─── Source ───
Core Concepts

AutoFragment is built upon a robust graph-based representation of molecular systems and a set of chemistry-aware utilities. This foundation ensures that fragmentation algorithms operate on physically meaningful structures.

Molecular Graph

At the heart of the library is the MolecularGraph class, which wraps a NetworkX graph to represent atoms as nodes and bonds as edges.

from autofragment.core.graph import MolecularGraph
from autofragment.core.types import Atom

# Methane example
atoms = [
    Atom("C", [0.0, 0.0, 0.0]),
    Atom("H", [0.6, 0.6, 0.6]),
    # ... more hydrogens
]

# Create graph and infer bonds automatically
mg = MolecularGraph.from_molecules([atoms], infer_bonds=True)

print(f"Atoms: {mg.n_atoms}, Bonds: {mg.n_bonds}")

Features

  • Bond Inference: Automatically detects bonds based on inter-atomic distances and covalent radii.

  • Ring Detection: Identifies rings (cycles) crucial for aromaticity and fragmentation rules.
─── Listing ───
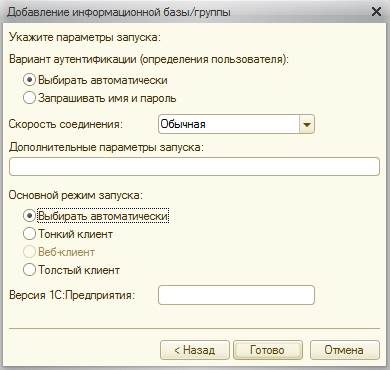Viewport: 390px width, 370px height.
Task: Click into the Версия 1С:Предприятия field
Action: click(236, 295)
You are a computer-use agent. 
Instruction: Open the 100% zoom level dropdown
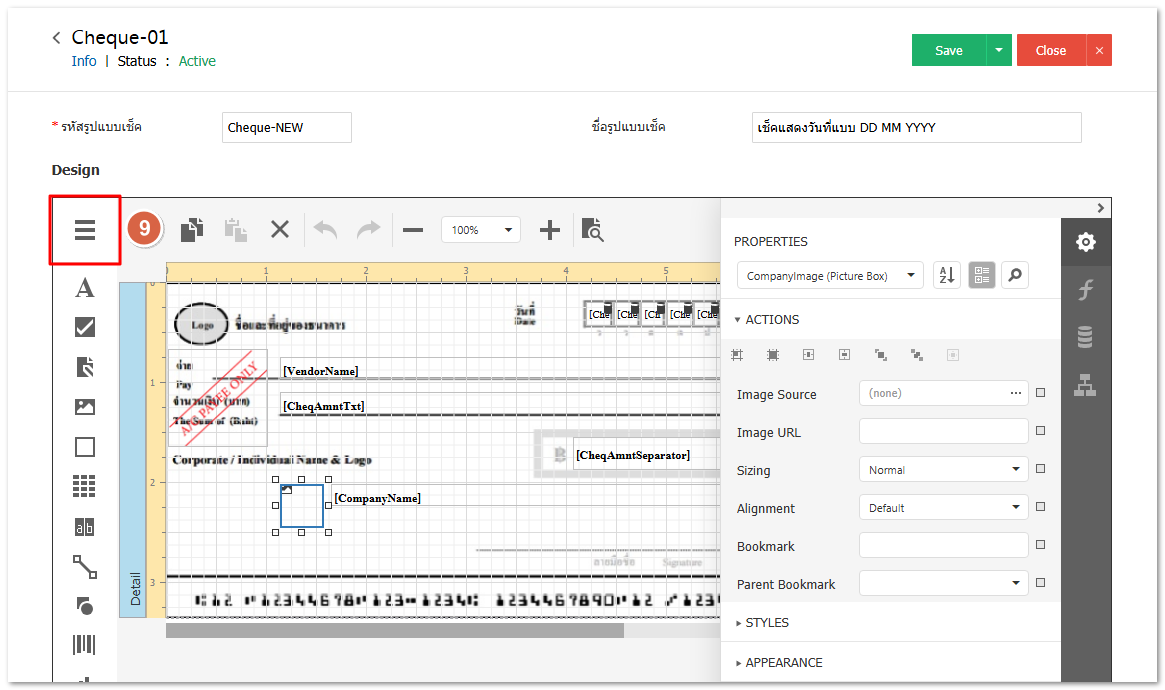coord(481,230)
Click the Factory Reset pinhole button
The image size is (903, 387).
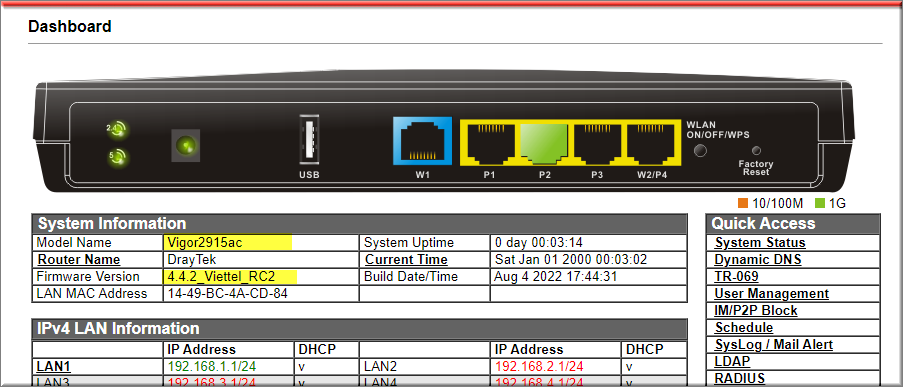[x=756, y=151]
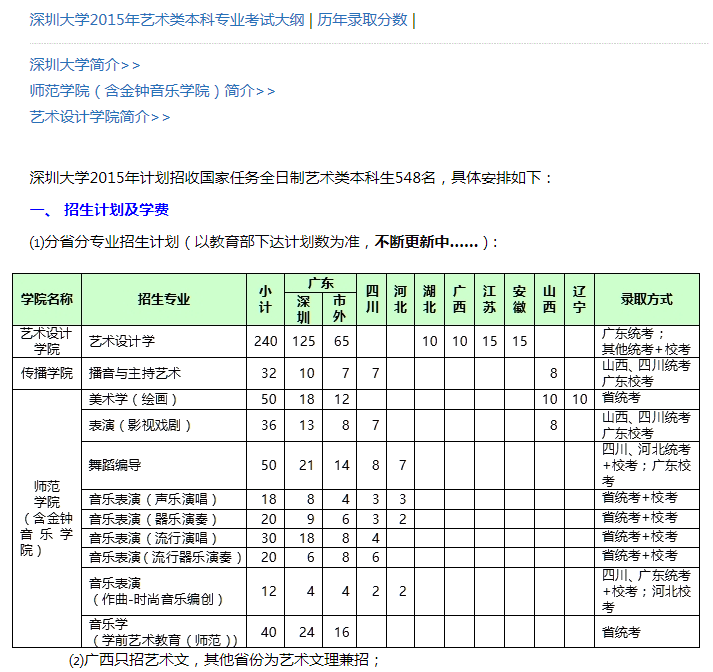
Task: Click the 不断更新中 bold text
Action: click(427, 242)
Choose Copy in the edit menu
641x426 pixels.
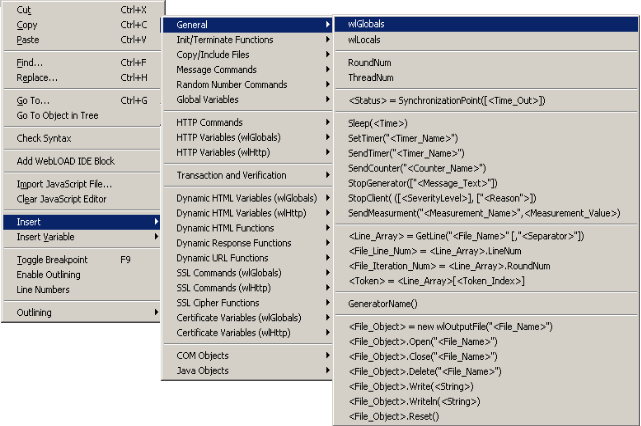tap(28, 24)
───
**Required task A**
Answer these questions from the AutoFragment core concepts page, one line each, marked (i), (ii), (iii):
(i) What kind of graph does the MolecularGraph class wrap?
(ii) In that graph, what do the nodes and the edges represent?
(iii) On what two things does bond inference base its detection of bonds?
**Required task B**
Please translate this sentence from the AutoFragment core concepts page into Spanish: "At the heart of the library is the MolecularGraph class, which wraps a NetworkX graph to represent atoms as nodes and bonds as edges."
**Required task C**
Write the next part of the AutoFragment core concepts page, picking up after its last sentence.

**Task answer A**
(i) A NetworkX graph.
(ii) Nodes represent atoms; edges represent bonds.
(iii) Inter-atomic distances and covalent radii.

**Task answer B**
En el núcleo de la biblioteca se encuentra la clase MolecularGraph, que envuelve un grafo de NetworkX para representar los átomos como nodos y los enlaces como aristas.

**Task answer C**
  • Bridge Detection: Finds “bridges” or cut-edges, which are often good candidates for fragmentation points.

  • Subgraph Extraction: Efficiently extract specific fragments or regions as independent graphs.

# Check for rings
rings = mg.find_rings()

# Check if a bond is a bridge (removable without disconnecting the graph component)
is_bridge = mg.is_bridge(atom1_idx, atom2_idx)

Chemistry Utilities

AutoFragment includes a built-in chemistry engine (autofragment.core.chemistry) to handle fundamental chemical properties.

Key Capabilities

  • Periodic Table Data: Masses, valence electrons, electronegativity, and covalent radii.

  • Bond Order Inference: Infers Single, Double, Triple, and Aromatic (1.5) bond orders from geometry.

  • Aromaticity Detection: Uses Huckel’s rule heuristics and bond order analysis to detect aromatic systems (e.g., Benzene).

  • Formal Charge: Estimates formal charges on atoms based on connectivity and valence.

from autofragment.core import chemistry

order = chemistry.infer_bond_order("C", "C", distance=1.40)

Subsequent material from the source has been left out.